DHX33 proteins are localized in the cytosol of multiple established cancer cell lines.

We have previously shown that DHX33 primarily localizes in the nucleolus of several cell lines. These initial experiments were performed using immunofluorescence to detect endogenous DHX33 in fixed cells. While this technique showed that DHX33 localization was predominantly nucleolar, this technique is hindered by its inability to detect lower levels of proteins in more diffuse subcellular compartments, especially given the strong DHX33 staining of the dense nucleolus. As such, we sought to more accurately measure cytosolic DHX33 using a biochemical analysis. Isolating cytosolic and nuclear subcellular fractions, we were able to detect DHX33 in both subcellular compartments of several established cell lines. As shown in Fig. 4A, HeLa and SKBR3 cells exhibited the largest amount of DHX33 in the cytosol, while T47D cells displayed very little cytosolic DHX33. We also performed cytosolic and nuclear fractionation on nontransformed BJ primary fibroblasts and analyzed the amounts of DHX33 protein expressed in the cytosolic and nuclear fractions of cells. The DHX33 protein was expressed at levels nearly 50-fold higher in the nucleus than in the cytosol of BJ cells, a nuclear expression/cytosol expression ratio that was much higher than that in HeLa and SKBR3 cancer cell lines (Fig. 4B). The higher cytosolic levels of DHX33 in some cancer cell lines might indicate that DHX33 contributes to the rapid proliferation of HeLa and SKBR3 cells, although in the case of T47D cells, this localization is not requisite for proliferation. However, these experiments were performed on pools of asynchronously growing cells, where DHX33 localization might be more dynamic than anticipated. Many nucleolar proteins are known to shuttle between the nucleolus and cytosol in a regulated manner. To investigate whether DHX33 participates in this shuttling mechanism, we performed a heterokaryon shuttling assay. DHX33 was first transfected into HeLa cells, NIH 3T3 cells were then seeded onto HeLa cells, and the cells in the mixture of neighboring HeLa and NIH 3T3 cells were fused together by polyethylene glycol in the presence cycloheximide (to prevent the synthesis of new proteins in the recipient NIH 3T3 cells). We were able to visualize the nucleolar localization of DHX33 in NIH 3T3 cells, indicating that DHX33 was able to actively move from the HeLa nucleolus through the NIH 3T3 cytosol and into the NIH 3T3 nucleolus (Fig. 4C).

FIG 4.

FIG 4

DHX33 participates in nucleolar/cytoplasmic shuttling. (A) T47D, HCC1806, SKBR3, and HeLa cells were fractionated into cytosolic and nuclear fractions, and the DHX33 protein levels in each fraction were analyzed by immunoblotting. SOD1 was used as a cytosolic marker, and lamin A/C was used as a nuclear marker. (B) Human primary fibroblast BJ cells were fractionated into cytosolic and nuclear fractions, and approximately 100 μg each of the cytosolic and nuclear extracts was loaded onto an SDS-polyacrylamide gel for Western blot analysis using antibodies to the indicated proteins. (C) HeLa cells were transiently transfected by pLVX carrying FLAG-tagged wild type-DHX33. At 24 h posttransfection, NIH 3T3 cells were seeded onto these HeLa cells, and the cells were cocultured in the presence of cycloheximide. The cells were then treated with polyethylene glycol to fuse neighboring cells. Indirect immunofluorescence was performed with antibodies recognizing DHX33 to visualize DHX33 protein expression in mouse donor cells (m) and human recipient cells (h). DHX33 staining is red, and the blue DAPI staining demarcates human and mouse nuclei (dominated by heterochromatin). The heterokaryon formed between two mouse cells and a single human cell is outlined in white. DIC, differential interference contrast.

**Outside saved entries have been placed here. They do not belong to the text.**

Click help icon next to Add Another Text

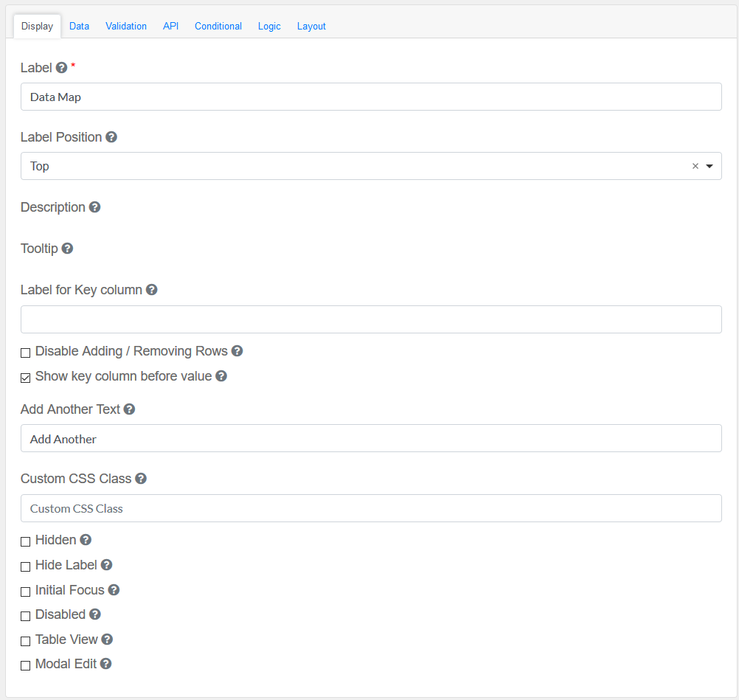click(x=129, y=409)
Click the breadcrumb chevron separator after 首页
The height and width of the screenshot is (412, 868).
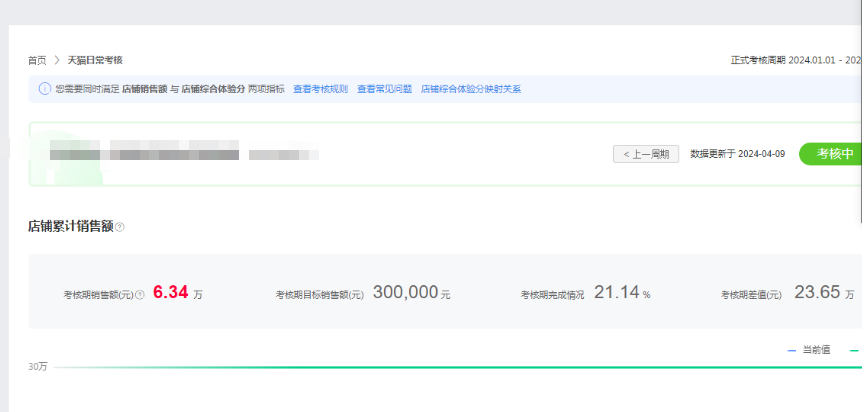[x=57, y=60]
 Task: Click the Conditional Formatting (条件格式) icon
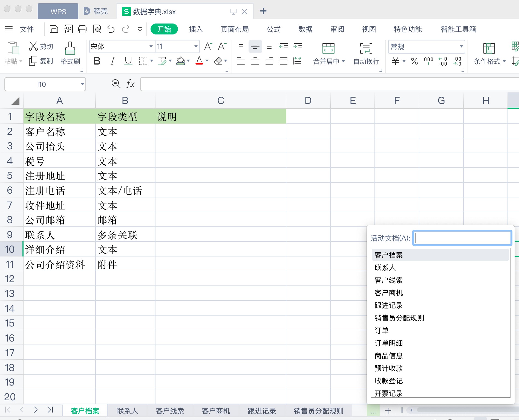(x=489, y=49)
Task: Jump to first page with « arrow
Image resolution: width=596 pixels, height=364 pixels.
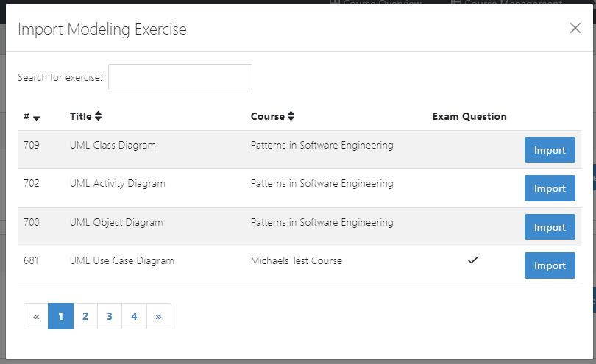Action: point(36,316)
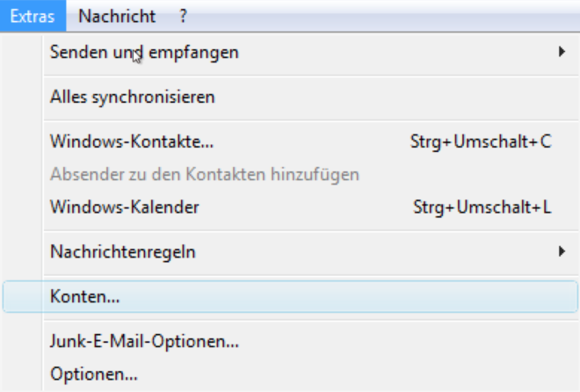Click the icon gutter left of Konten...

coord(25,297)
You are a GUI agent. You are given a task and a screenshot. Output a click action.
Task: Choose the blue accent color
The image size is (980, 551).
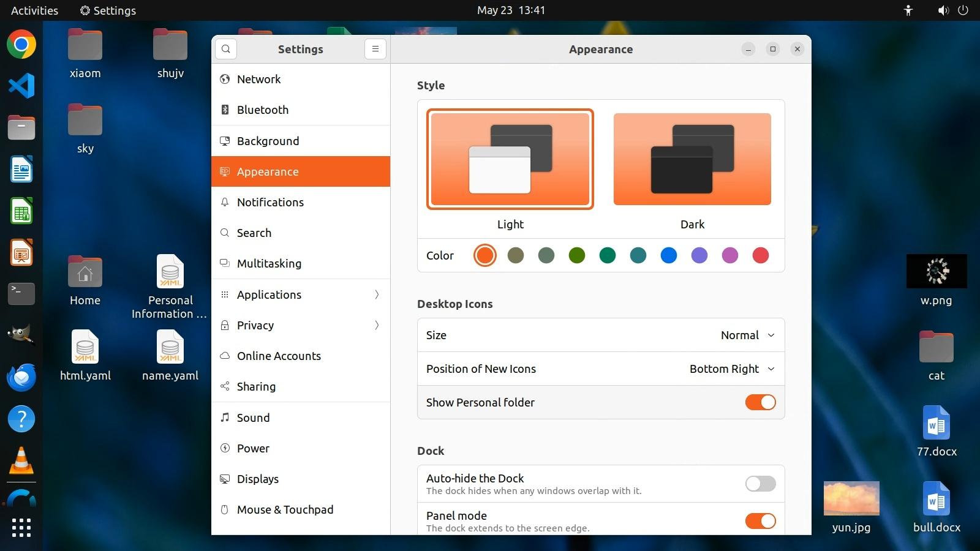pos(668,255)
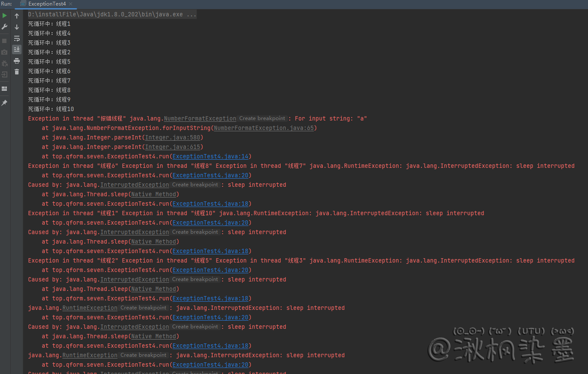This screenshot has height=374, width=588.
Task: Print console output using the printer icon
Action: [x=17, y=61]
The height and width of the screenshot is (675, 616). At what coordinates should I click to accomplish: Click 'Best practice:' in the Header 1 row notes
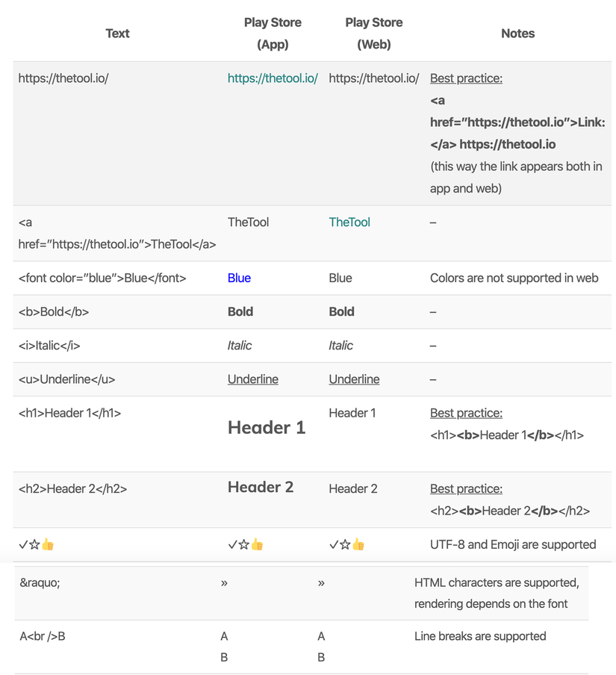[466, 413]
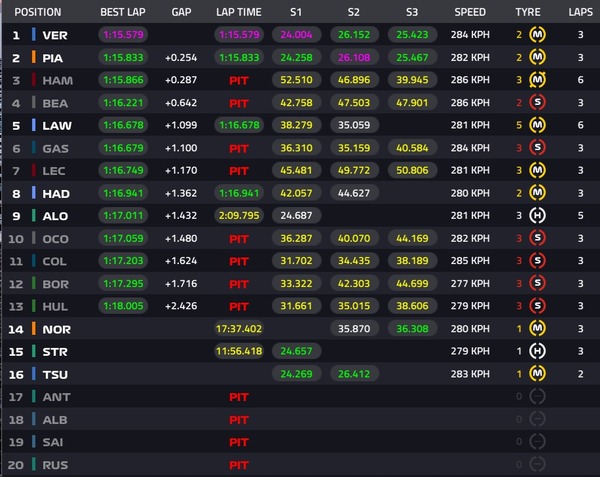This screenshot has height=477, width=600.
Task: Click the medium tyre icon for NOR
Action: tap(536, 329)
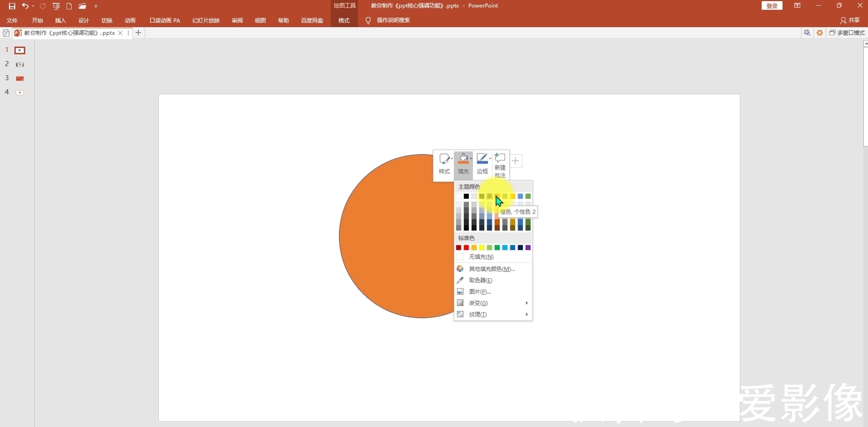This screenshot has width=868, height=427.
Task: Click the New Comment (新建批注) icon
Action: (500, 165)
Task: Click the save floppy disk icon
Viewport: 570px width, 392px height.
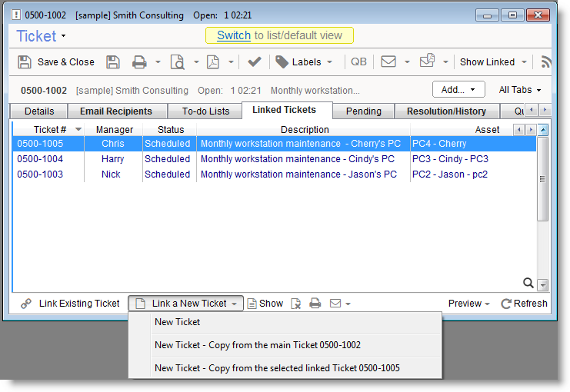Action: click(x=113, y=62)
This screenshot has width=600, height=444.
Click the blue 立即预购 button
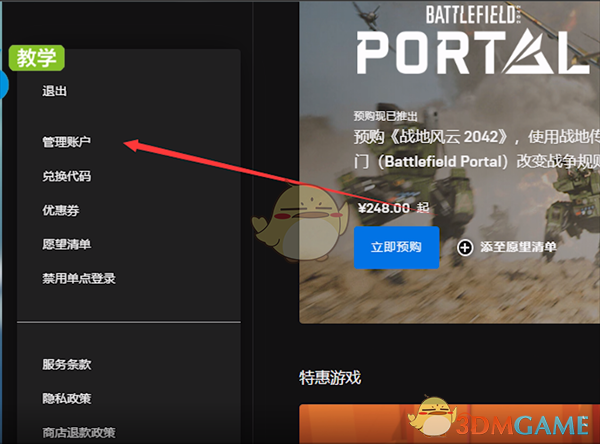click(x=396, y=247)
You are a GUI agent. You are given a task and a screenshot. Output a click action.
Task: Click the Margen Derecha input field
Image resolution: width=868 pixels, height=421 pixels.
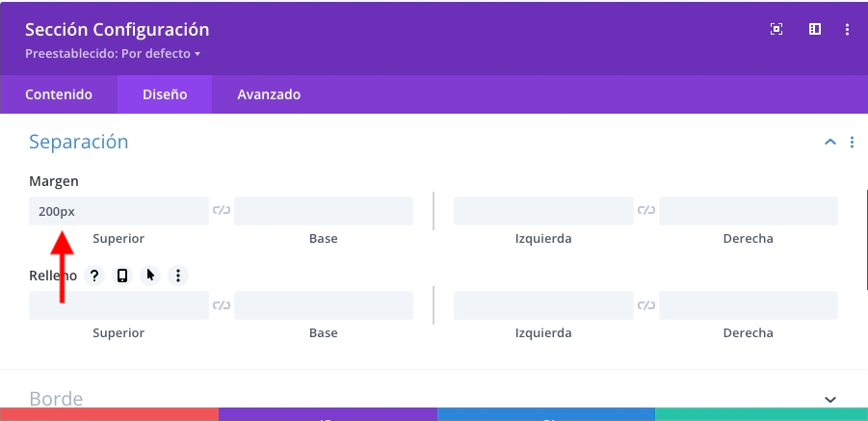(748, 211)
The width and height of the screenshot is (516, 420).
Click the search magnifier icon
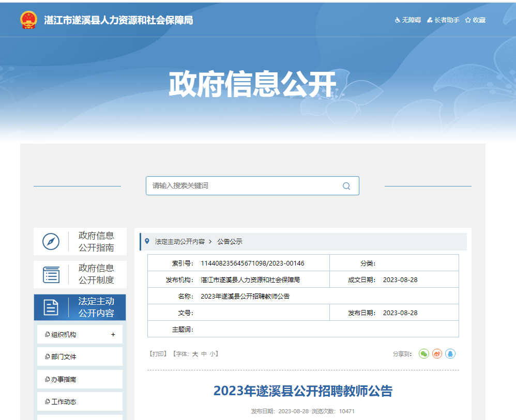pos(346,186)
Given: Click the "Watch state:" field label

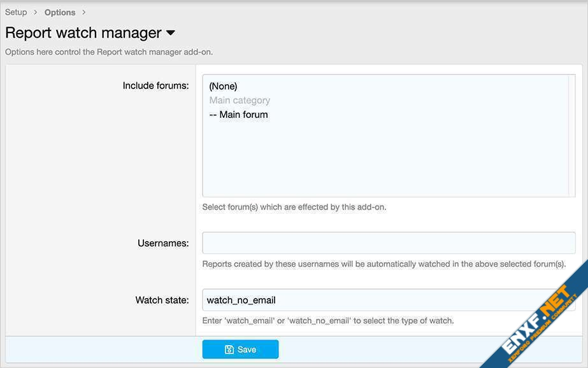Looking at the screenshot, I should (x=162, y=300).
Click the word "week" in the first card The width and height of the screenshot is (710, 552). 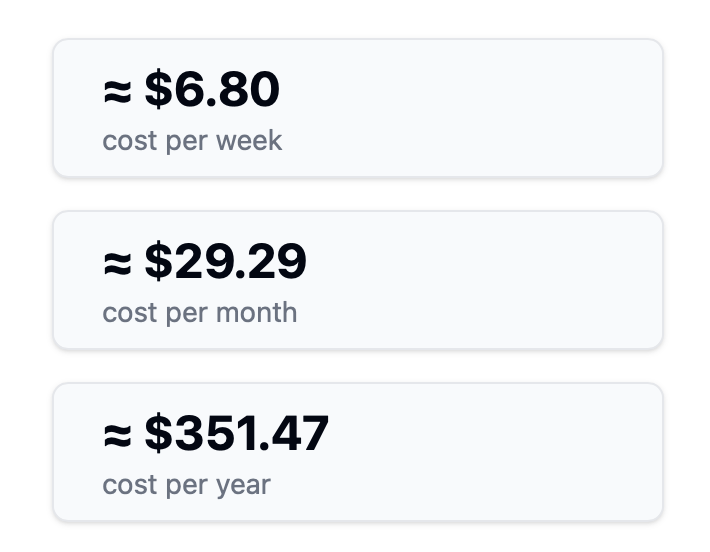tap(249, 141)
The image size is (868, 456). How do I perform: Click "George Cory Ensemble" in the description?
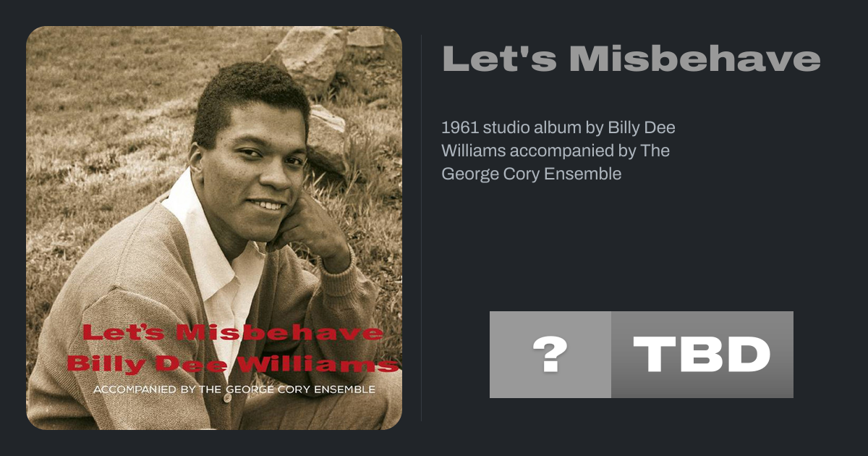pyautogui.click(x=531, y=174)
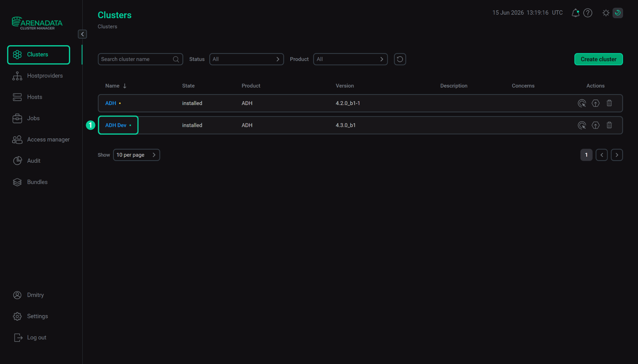Open notifications bell icon
Screen dimensions: 638x364
[x=575, y=13]
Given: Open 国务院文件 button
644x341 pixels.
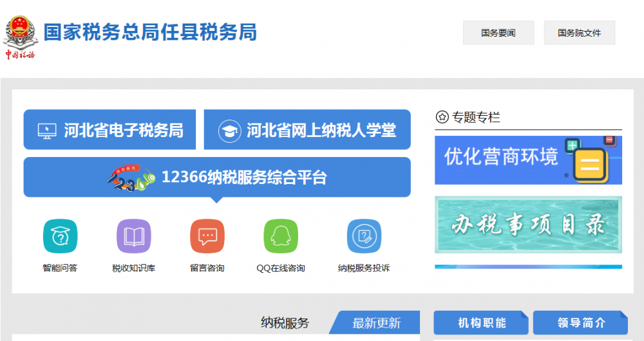Looking at the screenshot, I should [x=579, y=33].
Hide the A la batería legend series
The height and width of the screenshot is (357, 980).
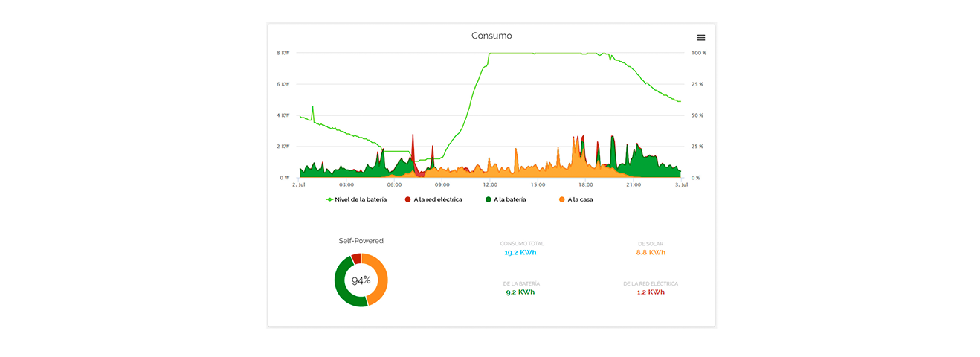509,199
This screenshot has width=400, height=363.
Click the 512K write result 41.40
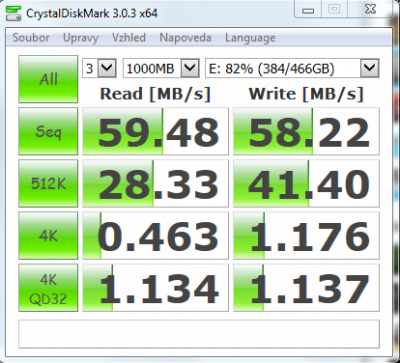click(306, 183)
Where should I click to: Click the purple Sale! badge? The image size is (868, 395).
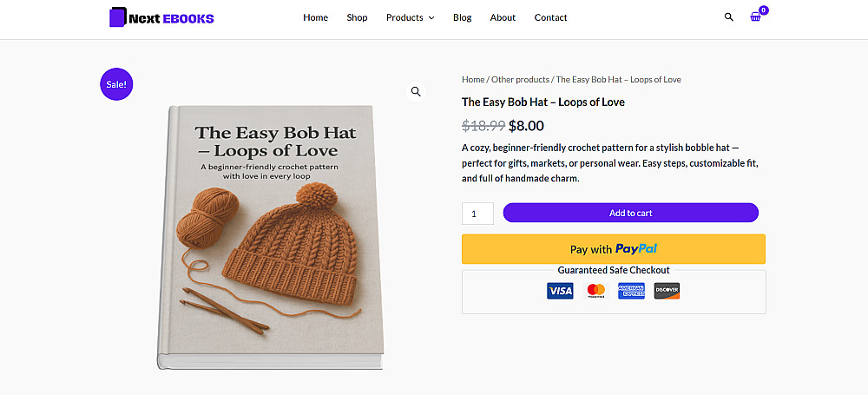click(116, 84)
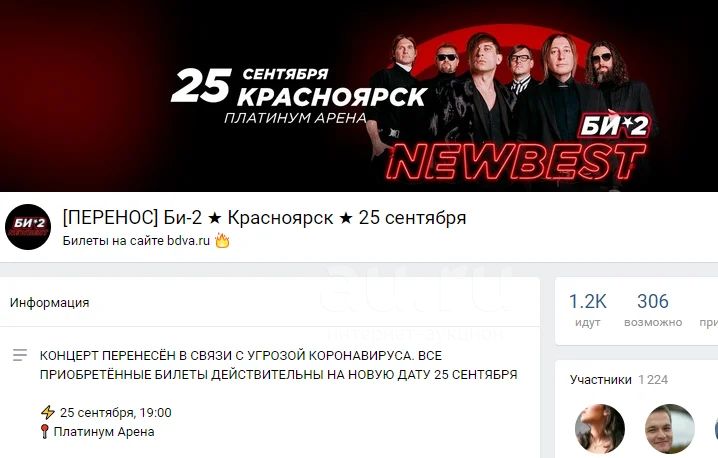Click the Би-2 group avatar logo
718x458 pixels.
coord(28,227)
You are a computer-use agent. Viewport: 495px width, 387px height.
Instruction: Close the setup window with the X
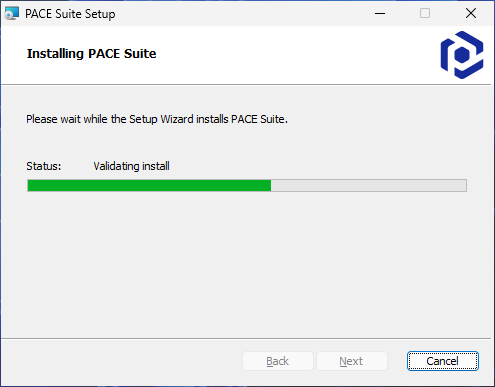point(471,13)
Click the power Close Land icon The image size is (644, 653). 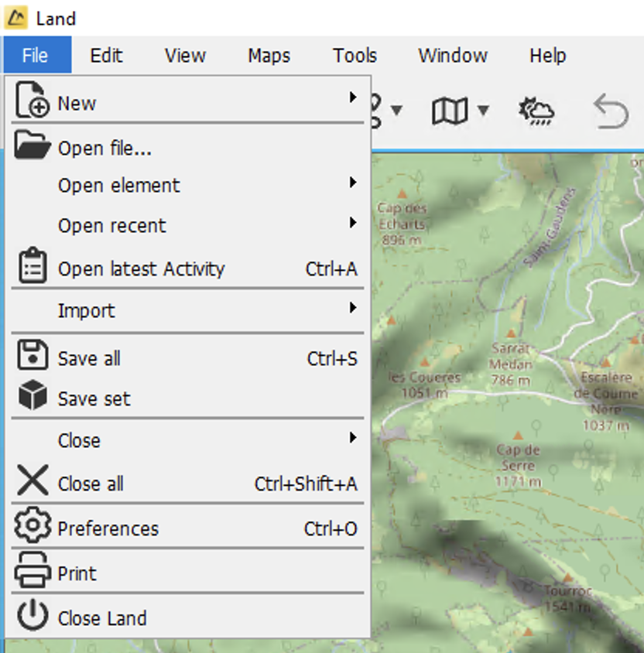(x=33, y=614)
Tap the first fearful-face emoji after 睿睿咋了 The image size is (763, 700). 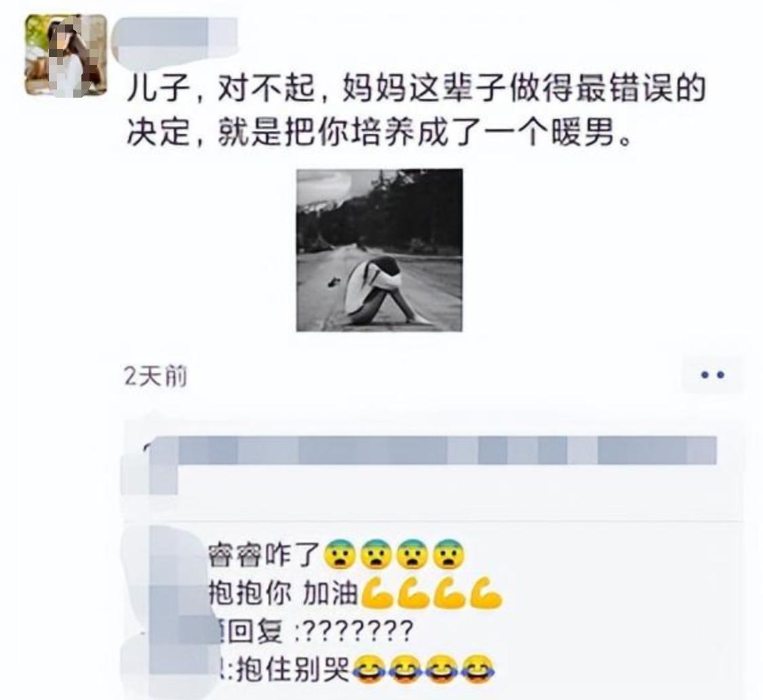(340, 555)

DHX33 cosediments with monosomes.

Having shown a requirement for DHX33 in cytosolic ribosome function, we next sought to determine whether DHX33 associated with cytosolic ribosomes. We performed sucrose gradient fractionations of three established cancer cell lines. This fractionation technique allowed us to identify 40S, 60S, and 80S ribosome subunit and polysome fractions on the basis of continuous monitoring of the sucrose gradient at a wavelength of 254 nm following ultracentrifugation. As shown in Fig. 5, we observed DHX33 expression in fractions that also contained 40S and 60S subunits as well as 80S monosomes. We also probed for the distribution of rpS2 as a marker for the small 40S ribosome subunit protein and rpL3 as a marker for the 60S large ribosome subunit protein, as well as that of eIF2A, eIF4AII, and eIF3G as mRNA translation initiation factors. As expected, eIF2A, eIF4AII, and eIF3G primarily resided in RNP complexes and monosome fractions but not in the heavier polyribosome fractions (Fig. 5). Importantly, the same distribution pattern held true for all three cell lines tested (Fig. 5), indicating that DHX33 associated with individual ribosome subunits and monosomes but not polysomes in the cytosol.

FIG 5.

FIG 5

DHX33 cosediments with ribosome subunits and monosomes. Approximately 3 × 106 cells each of HCC1806, SKBR3, and HeLa cells were centrifuged over a sucrose gradient for polysome profiling using a continuous 254-nm monitoring system to detect RNA across the gradient. Fractions were collected and TCA precipitated. Proteins that precipitated from the fractions were analyzed by Western blotting for antibody to each of the indicated proteins.

Identification of novel cytosolic DHX33 binding partners.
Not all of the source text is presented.